Alors euh… Comme Einstein, Mozart et Bach.

Alors, Beatles ou Rolling Stones ?

Bah non mais… Les Beatles ça n’existe pas. Il y a une chanson des Stones qui s’appelle We love you dans laquelle ils ont singé les Beatles. Ils ont fait une musique un peu comme les Beatles, mais c’est bien meilleur que les Beatles. Je peux vous la faire écouter…

Votre chanson préférée des Rolling Stones ?

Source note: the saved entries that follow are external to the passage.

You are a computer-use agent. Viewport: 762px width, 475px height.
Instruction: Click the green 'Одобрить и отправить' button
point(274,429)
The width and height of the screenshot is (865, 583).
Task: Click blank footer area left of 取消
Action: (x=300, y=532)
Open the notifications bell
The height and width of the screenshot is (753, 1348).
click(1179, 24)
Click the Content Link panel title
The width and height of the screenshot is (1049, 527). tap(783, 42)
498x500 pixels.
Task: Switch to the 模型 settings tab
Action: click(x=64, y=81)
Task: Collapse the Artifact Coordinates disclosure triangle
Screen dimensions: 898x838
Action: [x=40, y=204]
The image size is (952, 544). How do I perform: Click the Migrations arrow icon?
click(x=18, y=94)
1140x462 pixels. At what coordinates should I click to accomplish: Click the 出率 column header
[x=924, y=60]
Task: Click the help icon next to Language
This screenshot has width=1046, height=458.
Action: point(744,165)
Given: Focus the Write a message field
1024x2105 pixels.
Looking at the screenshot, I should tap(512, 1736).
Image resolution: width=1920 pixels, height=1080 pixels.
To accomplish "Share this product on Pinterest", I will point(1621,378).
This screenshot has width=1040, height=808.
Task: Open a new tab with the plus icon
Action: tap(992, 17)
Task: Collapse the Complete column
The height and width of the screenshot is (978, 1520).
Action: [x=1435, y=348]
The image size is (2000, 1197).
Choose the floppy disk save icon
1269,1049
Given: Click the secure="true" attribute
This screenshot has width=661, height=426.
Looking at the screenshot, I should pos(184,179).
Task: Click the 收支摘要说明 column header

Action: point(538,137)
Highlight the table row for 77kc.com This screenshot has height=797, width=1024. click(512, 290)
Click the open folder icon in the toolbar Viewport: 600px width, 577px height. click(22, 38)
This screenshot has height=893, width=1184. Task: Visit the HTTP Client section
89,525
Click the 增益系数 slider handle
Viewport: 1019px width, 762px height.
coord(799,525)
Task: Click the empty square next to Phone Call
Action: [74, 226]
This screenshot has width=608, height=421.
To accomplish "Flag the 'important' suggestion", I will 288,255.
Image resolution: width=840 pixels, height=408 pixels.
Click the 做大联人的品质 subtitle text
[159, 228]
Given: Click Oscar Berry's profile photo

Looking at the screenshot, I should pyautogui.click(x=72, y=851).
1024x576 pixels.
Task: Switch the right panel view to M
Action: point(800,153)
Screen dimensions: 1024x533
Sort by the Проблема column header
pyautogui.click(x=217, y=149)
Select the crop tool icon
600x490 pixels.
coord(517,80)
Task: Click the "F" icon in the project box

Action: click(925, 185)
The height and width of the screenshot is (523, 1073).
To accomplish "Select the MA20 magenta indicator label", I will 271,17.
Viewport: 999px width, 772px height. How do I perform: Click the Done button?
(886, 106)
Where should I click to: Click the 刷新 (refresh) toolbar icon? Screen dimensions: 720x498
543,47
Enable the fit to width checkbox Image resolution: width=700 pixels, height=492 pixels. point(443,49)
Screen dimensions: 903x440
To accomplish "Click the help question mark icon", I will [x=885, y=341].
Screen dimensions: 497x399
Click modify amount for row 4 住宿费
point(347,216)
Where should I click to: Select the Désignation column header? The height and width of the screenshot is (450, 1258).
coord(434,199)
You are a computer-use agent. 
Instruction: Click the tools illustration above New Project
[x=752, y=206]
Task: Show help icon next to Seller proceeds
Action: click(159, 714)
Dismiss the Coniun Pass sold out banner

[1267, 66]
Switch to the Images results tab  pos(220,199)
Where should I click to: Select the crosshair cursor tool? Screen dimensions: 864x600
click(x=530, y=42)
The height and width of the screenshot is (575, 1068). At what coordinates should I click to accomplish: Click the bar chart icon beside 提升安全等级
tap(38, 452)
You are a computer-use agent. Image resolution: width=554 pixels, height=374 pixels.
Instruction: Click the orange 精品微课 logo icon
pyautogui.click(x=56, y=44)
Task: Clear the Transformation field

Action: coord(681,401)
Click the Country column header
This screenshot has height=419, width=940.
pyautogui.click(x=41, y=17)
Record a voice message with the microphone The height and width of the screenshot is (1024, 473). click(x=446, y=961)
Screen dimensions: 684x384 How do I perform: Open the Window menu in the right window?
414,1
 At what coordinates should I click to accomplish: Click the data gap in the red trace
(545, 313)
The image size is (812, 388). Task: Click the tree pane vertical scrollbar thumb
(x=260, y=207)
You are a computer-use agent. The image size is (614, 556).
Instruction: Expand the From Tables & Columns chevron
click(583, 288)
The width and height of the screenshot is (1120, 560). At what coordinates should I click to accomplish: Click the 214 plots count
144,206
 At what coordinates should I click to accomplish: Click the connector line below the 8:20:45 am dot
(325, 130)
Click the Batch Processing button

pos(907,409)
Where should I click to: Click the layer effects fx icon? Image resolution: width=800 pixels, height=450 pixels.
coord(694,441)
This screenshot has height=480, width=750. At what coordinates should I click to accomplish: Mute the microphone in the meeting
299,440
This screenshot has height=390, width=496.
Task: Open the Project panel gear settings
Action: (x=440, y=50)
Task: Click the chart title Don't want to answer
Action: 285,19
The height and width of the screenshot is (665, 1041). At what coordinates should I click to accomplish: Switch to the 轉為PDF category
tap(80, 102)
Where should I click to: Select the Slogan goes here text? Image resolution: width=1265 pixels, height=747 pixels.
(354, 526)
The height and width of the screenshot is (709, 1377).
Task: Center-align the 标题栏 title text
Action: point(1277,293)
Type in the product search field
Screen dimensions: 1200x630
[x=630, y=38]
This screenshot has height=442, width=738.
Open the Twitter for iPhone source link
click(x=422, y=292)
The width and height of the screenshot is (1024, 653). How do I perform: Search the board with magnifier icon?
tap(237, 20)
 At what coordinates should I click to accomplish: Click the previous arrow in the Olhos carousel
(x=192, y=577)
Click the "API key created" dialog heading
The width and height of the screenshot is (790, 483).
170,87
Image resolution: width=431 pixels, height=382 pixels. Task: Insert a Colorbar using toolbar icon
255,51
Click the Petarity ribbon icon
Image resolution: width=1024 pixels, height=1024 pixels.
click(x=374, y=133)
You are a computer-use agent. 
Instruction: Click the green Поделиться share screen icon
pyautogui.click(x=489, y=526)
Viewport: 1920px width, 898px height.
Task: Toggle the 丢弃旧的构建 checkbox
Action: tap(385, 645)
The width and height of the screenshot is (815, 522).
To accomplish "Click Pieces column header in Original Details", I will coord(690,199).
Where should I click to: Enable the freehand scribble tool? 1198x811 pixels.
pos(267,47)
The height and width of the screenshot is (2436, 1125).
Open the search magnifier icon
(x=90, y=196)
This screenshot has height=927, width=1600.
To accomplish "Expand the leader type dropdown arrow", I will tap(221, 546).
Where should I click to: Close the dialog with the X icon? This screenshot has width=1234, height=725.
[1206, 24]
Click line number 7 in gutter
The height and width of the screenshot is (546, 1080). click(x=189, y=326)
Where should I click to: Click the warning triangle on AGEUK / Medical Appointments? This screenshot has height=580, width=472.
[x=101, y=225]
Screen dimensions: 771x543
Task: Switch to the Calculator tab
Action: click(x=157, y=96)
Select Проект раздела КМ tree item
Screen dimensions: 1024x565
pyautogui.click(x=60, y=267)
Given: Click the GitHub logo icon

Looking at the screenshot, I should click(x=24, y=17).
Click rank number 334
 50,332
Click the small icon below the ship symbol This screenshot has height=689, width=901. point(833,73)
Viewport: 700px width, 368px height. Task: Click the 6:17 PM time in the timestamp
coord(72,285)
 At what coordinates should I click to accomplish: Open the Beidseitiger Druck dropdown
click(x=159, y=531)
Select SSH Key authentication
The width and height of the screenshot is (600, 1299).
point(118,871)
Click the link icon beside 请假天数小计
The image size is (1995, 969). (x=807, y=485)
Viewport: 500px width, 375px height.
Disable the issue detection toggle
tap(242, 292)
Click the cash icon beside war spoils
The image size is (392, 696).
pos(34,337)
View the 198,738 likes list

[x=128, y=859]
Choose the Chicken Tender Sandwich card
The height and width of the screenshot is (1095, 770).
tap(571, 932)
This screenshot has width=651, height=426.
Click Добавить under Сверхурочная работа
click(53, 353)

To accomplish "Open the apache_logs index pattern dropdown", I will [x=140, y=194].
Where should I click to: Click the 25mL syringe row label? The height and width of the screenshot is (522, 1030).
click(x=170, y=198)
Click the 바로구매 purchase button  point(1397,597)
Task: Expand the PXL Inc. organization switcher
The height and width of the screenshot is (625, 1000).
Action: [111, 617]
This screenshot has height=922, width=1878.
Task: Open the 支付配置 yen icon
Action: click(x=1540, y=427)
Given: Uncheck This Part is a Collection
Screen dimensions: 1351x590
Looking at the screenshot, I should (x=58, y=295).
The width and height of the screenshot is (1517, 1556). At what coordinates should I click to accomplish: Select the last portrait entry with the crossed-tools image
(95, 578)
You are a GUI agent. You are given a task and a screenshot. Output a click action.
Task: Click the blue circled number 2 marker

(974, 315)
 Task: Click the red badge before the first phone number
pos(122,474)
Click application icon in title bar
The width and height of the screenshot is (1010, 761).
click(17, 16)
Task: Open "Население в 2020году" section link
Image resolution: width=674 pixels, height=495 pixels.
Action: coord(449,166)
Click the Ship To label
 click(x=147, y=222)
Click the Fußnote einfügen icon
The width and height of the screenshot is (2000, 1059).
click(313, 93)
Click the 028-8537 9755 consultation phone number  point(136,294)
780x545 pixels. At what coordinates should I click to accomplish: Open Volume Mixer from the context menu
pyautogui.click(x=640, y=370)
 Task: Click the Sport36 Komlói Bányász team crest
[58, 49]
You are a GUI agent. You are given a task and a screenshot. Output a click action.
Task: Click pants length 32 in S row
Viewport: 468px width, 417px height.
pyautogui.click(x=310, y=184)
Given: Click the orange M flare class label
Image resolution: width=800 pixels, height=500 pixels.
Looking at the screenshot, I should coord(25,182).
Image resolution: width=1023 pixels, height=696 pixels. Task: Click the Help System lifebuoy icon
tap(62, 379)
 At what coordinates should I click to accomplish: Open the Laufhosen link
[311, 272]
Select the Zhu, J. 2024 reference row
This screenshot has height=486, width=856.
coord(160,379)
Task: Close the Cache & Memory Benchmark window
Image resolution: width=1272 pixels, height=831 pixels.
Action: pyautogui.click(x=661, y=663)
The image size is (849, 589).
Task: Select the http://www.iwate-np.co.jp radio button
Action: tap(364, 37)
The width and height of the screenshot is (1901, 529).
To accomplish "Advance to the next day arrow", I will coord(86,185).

(Long soupir…) Ca dépend du contexte. Pendant l’Ultra-trail, la nuit, quand il faut se taper 2000m de dénivelé etc, je mets des chansons qui boostent sans être agressives, comme Too Tough. Sinon, intrinsèquement, une chanson des Stones qui est assez remarquable c’est Gimme Shelter, à la fois la musique et la composition, mais aussi les paroles et le contexte. Je pense que c’est une chanson qui a fait comprendre à beaucoup de gens, notamment aux Américains, ce que ça veut dire : être sous un bombardement.

Vos peintres préférés ?

Hmm… Je ne sais pas répondre. En fait je n’ai pas des peintres préférés, mais des tableaux préférés. Mais celui qui est le plus riche et même supérieur à Picasso dans la variété c’est Georges Braque. Il a été productif à tous les âges de sa vie, il a inventé des styles et il a été précurseur tout au long de sa vie y compris en étant rupture avec lui-même. C’est assez fascinant.

Votre devise ?

On a le droit à combien de devises ?

Une.

Tout finira par s’arranger, même mal.

Votre rêve ?

Mon rêve ? C’est un rêve impossible, mais j’aimerais bien faire le Tour de France. Si on me disait : tu as le droit pendant un mois de devenir quelqu’un d’autre et de faire autre chose, j’aimerais avoir 28 ans et faire le Tour de France, peu importe la place. Enfin évidemment, sans être largué, sinon c’est l’enfer. Gagner une étape, ce serait ajouter un rêve au rêve !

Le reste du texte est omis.